— Text passage —
A Striking Annual Report by Minority Rights Group International: Poor Indigenous Ahwazi Arabs live in one of the most resource-rich region in the world
In its flagship annual publication in June 2012, State ofthe World's Minorities and Indigenous Peoples 2012, Minority Rights Group International reveals that despite their land contains 90 of Iran’s oil yet Ahwazis are marginalized and subject to discrimination in access to education, employment, adequate housing and political participation.
The report says "Ahwazi-Arab minority region of Khuzestan [Arabistan] in Iran, where 90 per cent of the country’s oil revenues originate, minority communities live in poverty and suffer ill health from the pollution by industry of the Karoon River. The river itself is to be diverted to other drier regions, further threatening the economic security of minority farmers and the local ecosystem. Attempts to legislate for 1.5 per cent of oil revenue to go back to Khuzestan have repeatedly failed. Moreover, about 90 per cent of the labour force of oil and gas industries located in this region is hired from outside the Ahwazi-Arab population. These and many other groups therefore suffer the ill-effects of natural resource development without accruing many of the benefits.
These ill-effects are wide ranging. Natural resource development can severely damage or even eradicate practices of traditional livelihoods, including pastoralism, fishing or shifting agriculture, thus pushing groups further into poverty.
Most of Iran’s Ahwazi Arab community lives in the south-western province of Khuzestan [Arabistan], which borders Iraq and contains 90 per cent of Iran’s oil wells. Ahwazis are marginalized and subject to discrimination in access to education, employment, adequate housing and political participation. In April 2011, HRW reported that several dozen Ahwazi protesters were killed by security forces during demonstrations over the Ahwazi minority’s grievances over state discrimination and denial of economic and cultural rights. Authorities arrested hundreds, prosecuted them during flawed trials where they had limited or no access to lawyers, and executed several."

— Information —
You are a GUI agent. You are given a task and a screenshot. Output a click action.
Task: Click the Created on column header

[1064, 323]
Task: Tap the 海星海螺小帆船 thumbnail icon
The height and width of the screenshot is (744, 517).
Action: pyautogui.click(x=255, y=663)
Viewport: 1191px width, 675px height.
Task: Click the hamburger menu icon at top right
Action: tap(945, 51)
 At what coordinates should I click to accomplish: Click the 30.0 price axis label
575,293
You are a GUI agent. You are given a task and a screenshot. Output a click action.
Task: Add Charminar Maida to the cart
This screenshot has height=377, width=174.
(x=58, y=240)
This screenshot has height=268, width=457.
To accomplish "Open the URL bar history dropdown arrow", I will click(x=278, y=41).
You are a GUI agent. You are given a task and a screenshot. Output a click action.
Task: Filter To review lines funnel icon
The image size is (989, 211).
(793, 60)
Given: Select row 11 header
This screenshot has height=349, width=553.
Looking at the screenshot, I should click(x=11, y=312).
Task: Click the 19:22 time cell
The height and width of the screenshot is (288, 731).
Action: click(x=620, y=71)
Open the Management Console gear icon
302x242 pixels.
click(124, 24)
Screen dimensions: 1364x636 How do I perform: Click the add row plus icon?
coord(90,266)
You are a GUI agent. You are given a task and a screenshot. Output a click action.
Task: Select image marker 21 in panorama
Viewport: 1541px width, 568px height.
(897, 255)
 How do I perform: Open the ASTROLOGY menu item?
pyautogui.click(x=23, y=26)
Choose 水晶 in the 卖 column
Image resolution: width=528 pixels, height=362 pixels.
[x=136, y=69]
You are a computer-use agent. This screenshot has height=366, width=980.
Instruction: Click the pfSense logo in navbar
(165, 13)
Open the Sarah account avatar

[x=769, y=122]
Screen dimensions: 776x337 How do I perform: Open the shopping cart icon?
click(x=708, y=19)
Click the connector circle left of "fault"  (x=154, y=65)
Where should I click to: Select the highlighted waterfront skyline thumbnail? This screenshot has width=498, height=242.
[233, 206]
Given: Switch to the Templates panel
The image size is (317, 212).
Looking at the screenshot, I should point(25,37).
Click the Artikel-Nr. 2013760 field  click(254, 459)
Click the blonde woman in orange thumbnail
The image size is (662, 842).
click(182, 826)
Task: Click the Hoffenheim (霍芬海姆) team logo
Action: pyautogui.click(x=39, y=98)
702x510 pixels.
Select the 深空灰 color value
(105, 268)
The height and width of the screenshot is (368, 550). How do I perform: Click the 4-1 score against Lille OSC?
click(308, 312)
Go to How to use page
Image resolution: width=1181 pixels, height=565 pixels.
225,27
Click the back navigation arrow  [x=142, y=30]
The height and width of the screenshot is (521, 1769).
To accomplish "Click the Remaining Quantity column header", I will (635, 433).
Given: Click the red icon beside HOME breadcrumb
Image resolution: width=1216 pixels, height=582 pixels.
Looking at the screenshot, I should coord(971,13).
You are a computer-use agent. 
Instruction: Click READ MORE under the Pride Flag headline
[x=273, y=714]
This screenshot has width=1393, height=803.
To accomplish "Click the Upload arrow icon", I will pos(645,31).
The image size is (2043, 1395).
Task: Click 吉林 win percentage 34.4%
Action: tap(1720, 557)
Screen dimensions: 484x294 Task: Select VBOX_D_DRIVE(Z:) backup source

— Tasks to perform —
a) Answer each question from the text on Ahwazi Arabs, one answer per line:
(i) In what month and year did the annual publication appear?
(ii) About what share of the labor force of the region's oil and gas industries is hired from outside the Ahwazi-Arab population?
(iii) Which country does Khuzestan border?
b) In the text on Ahwazi Arabs, copy the passage that starts at "The report says" and stops after "of the benefits.", swapping in "Karun River" for "Karoon River".
The lines were taken from a different source than the text on Ahwazi Arabs.

— Written answers —
a)
(i) June 2012
(ii) About 90 per cent
(iii) Iraq

b)
The report says "Ahwazi-Arab minority region of Khuzestan [Arabistan] in Iran, where 90 per cent of the country’s oil revenues originate, minority communities live in poverty and suffer ill health from the pollution by industry of the Karun River. The river itself is to be diverted to other drier regions, further threatening the economic security of minority farmers and the local ecosystem. Attempts to legislate for 1.5 per cent of oil revenue to go back to Khuzestan have repeatedly failed. Moreover, about 90 per cent of the labour force of oil and gas industries located in this region is hired from outside the Ahwazi-Arab population. These and many other groups therefore suffer the ill-effects of natural resource development without accruing many of the benefits.